═══ Supplied records

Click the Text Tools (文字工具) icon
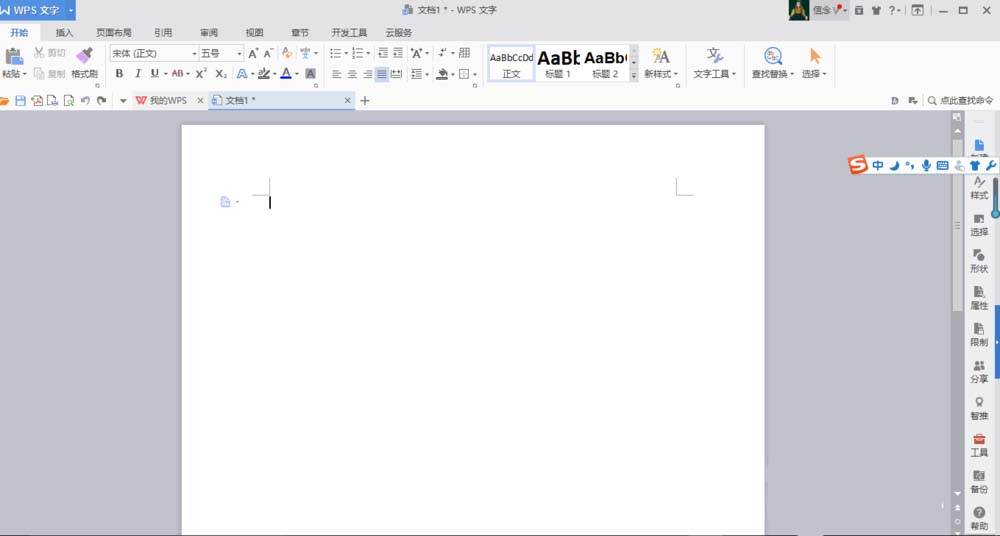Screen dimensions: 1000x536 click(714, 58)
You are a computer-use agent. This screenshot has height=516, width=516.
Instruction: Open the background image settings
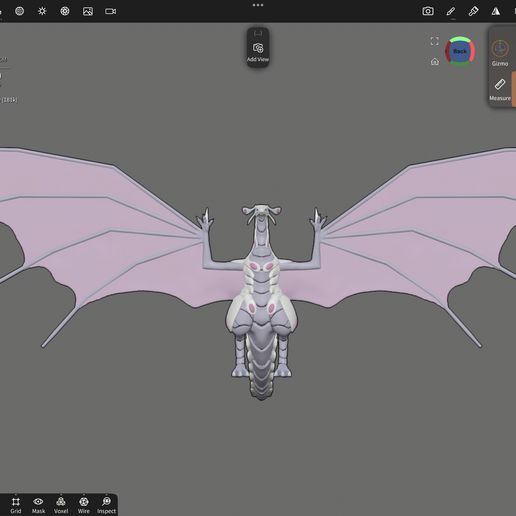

══════
═══ Supplied records

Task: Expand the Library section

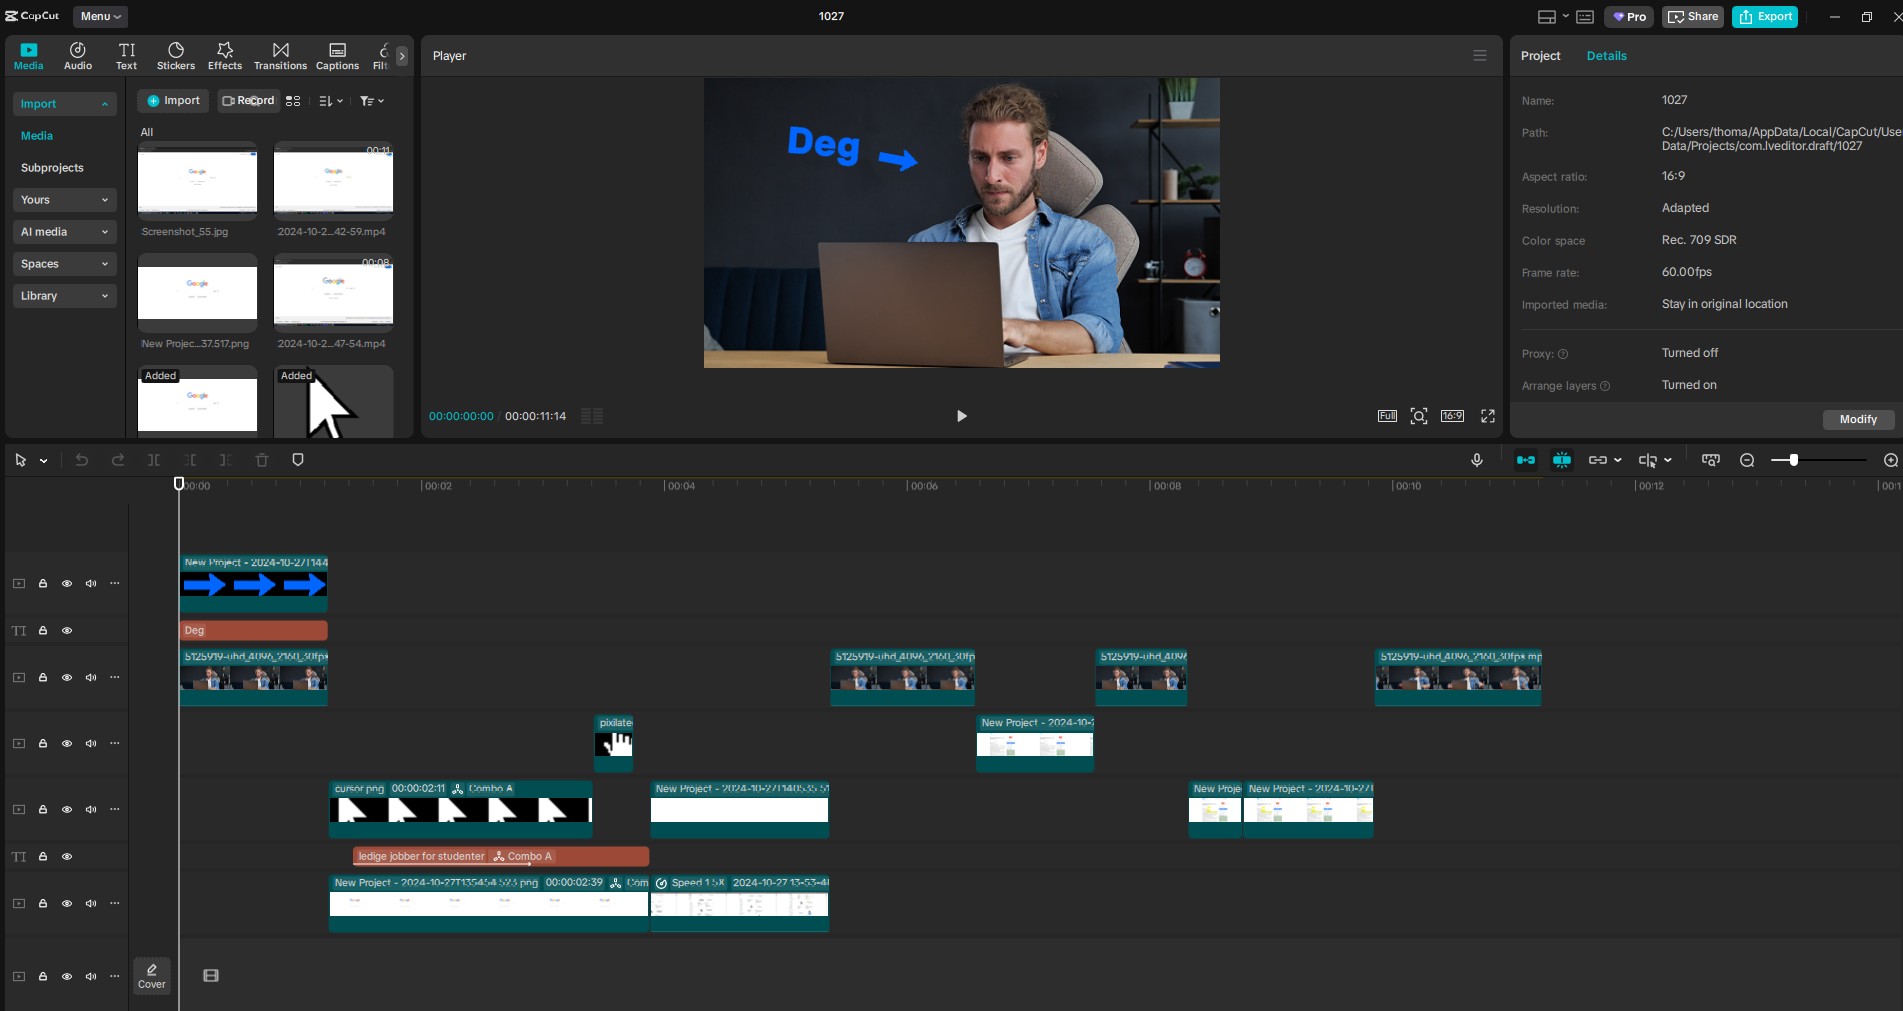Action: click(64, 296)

══════
═══ Supplied records

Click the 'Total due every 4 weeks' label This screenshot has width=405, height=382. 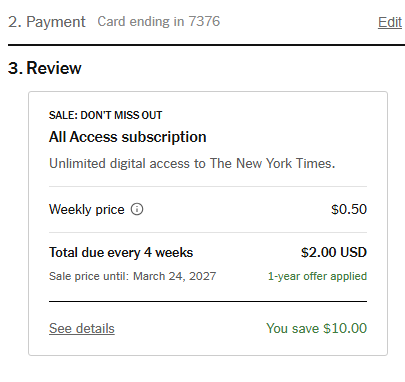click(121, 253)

══════

> _Goal of the exercise_
Return exactly the stretch above whose first line contains "Click the Text Tools (文字工具) icon" and whose last line contains "Instruction: Open the", and nothing outside it. The pictures should not appear.

> _Task answer_
Click the Text Tools (文字工具) icon
Screen dimensions: 1000x536 click(714, 58)
You are a computer-use agent. This screenshot has height=516, width=516.
Instruction: Open the background image settings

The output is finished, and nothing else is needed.